* Data entries:
-- Opening Marker --

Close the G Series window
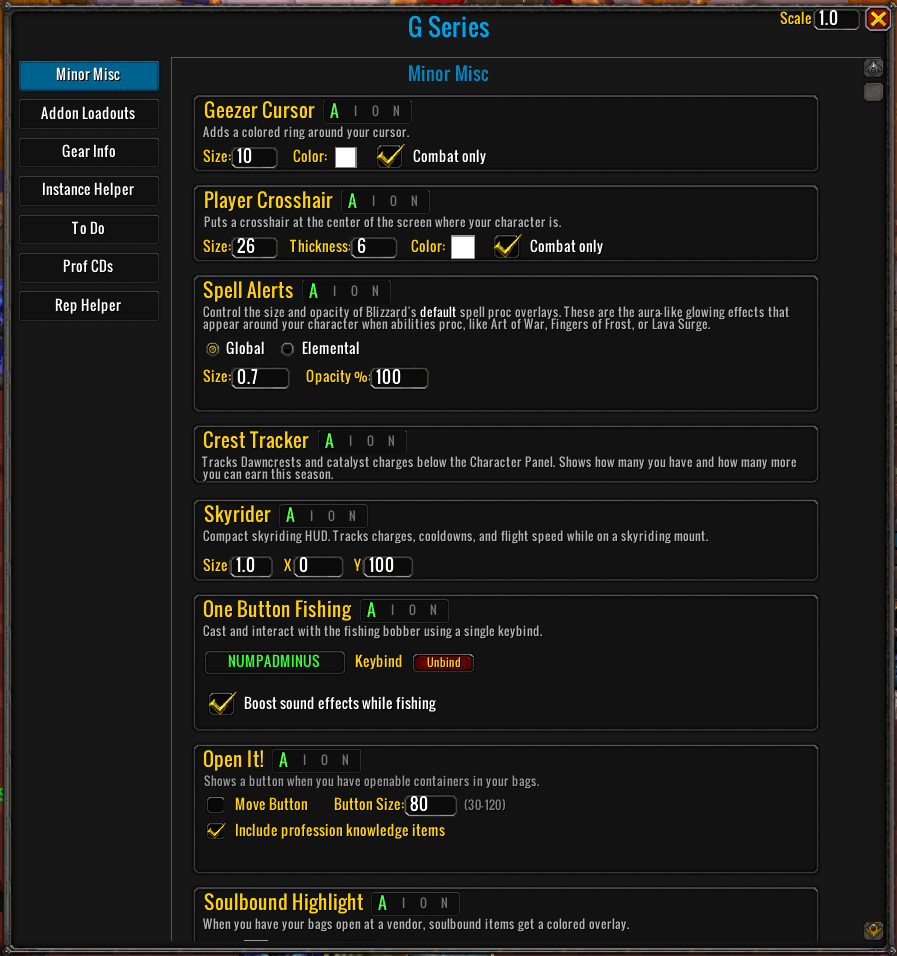 [878, 19]
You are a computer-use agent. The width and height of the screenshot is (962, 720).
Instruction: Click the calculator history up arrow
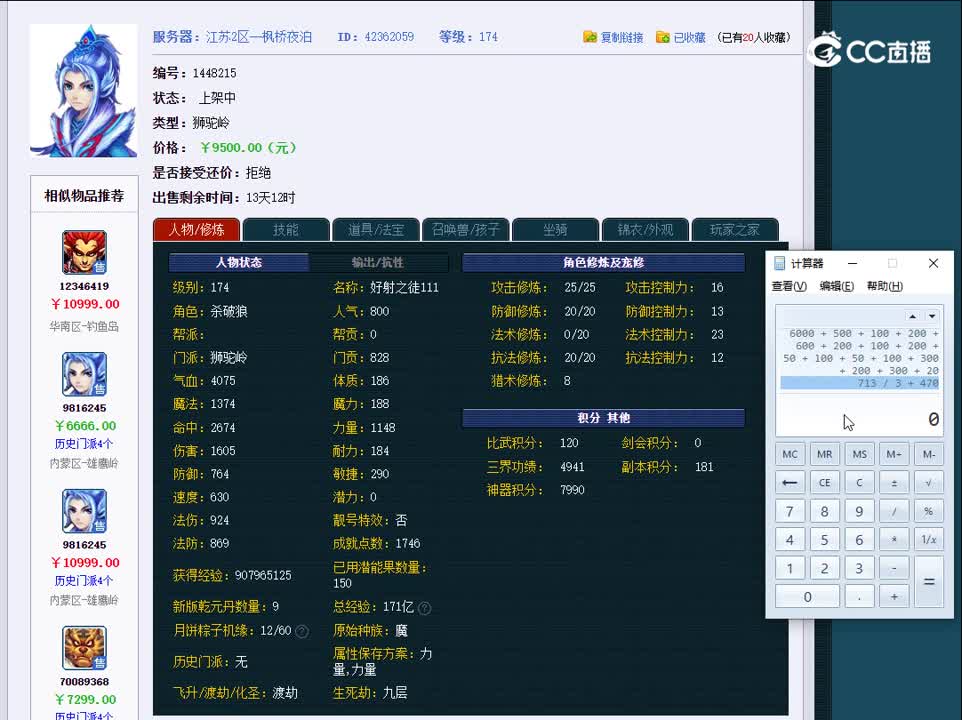click(912, 316)
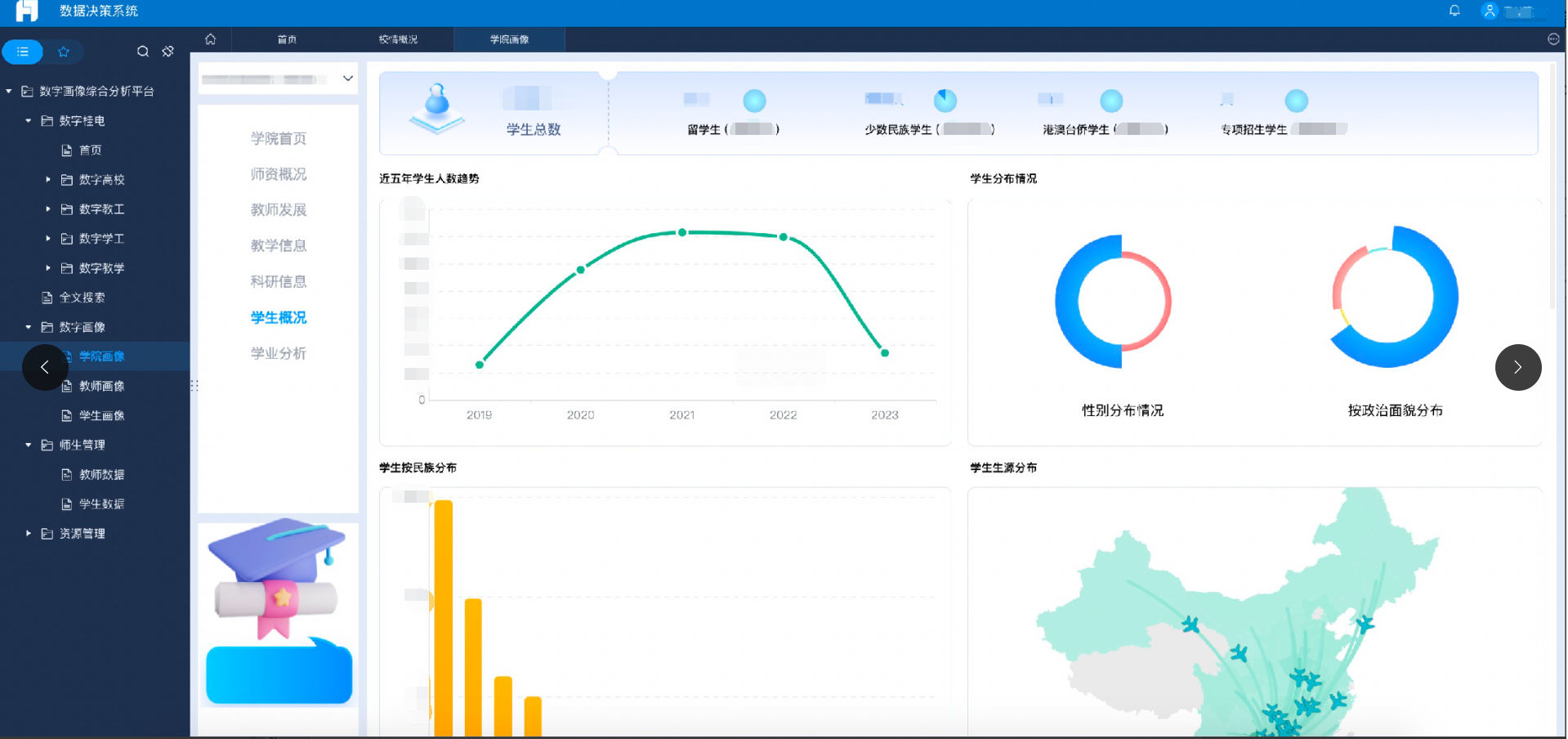The height and width of the screenshot is (739, 1568).
Task: Open 学业分析 in the college menu
Action: tap(278, 353)
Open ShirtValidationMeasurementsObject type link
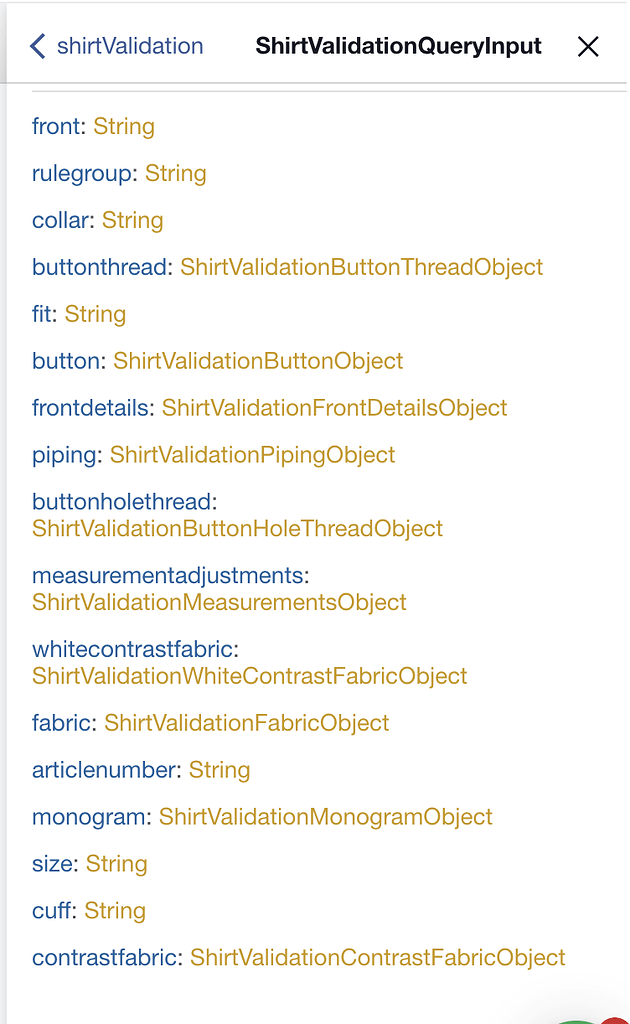This screenshot has width=630, height=1024. pyautogui.click(x=219, y=602)
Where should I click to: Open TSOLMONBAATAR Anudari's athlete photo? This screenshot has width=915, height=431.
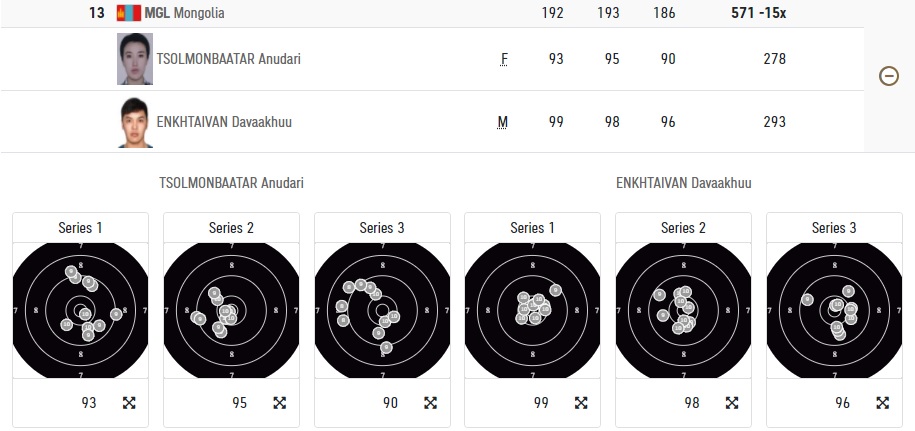(135, 59)

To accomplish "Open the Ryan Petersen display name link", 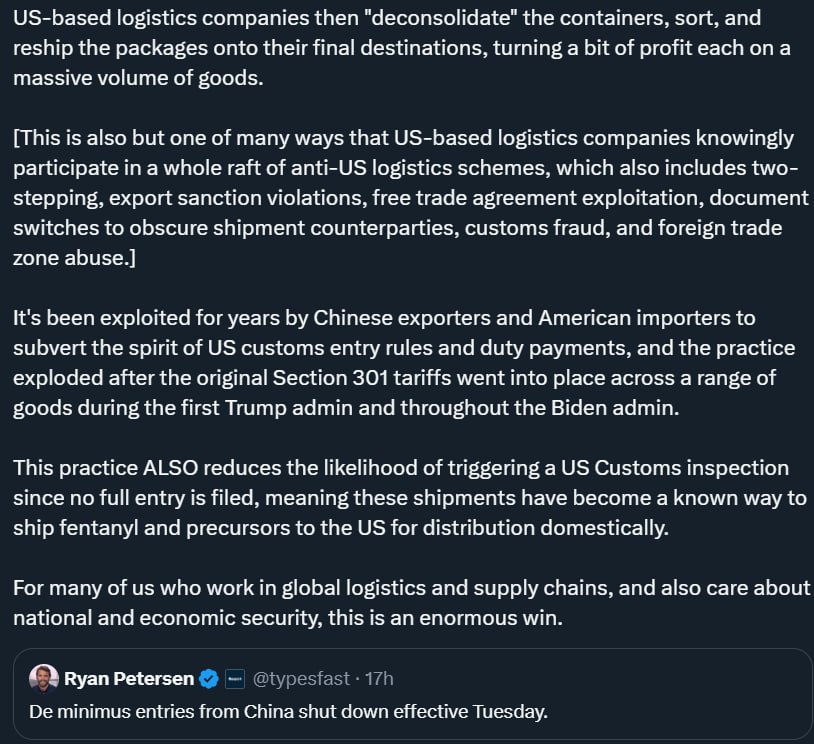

-- Closing Marker --

* WHAT THE EXERCISE ASKS: Pick up at the line that holds "Where should I" and restate each line, word for word, through the last line of the entries. Include both end lines but none of the pictures.

* TASK SOLUTION:
Where should I click to: Open TSOLMONBAATAR Anudari's athlete photo? This screenshot has width=915, height=431.
(135, 59)

To accomplish "Open the Ryan Petersen display name link", 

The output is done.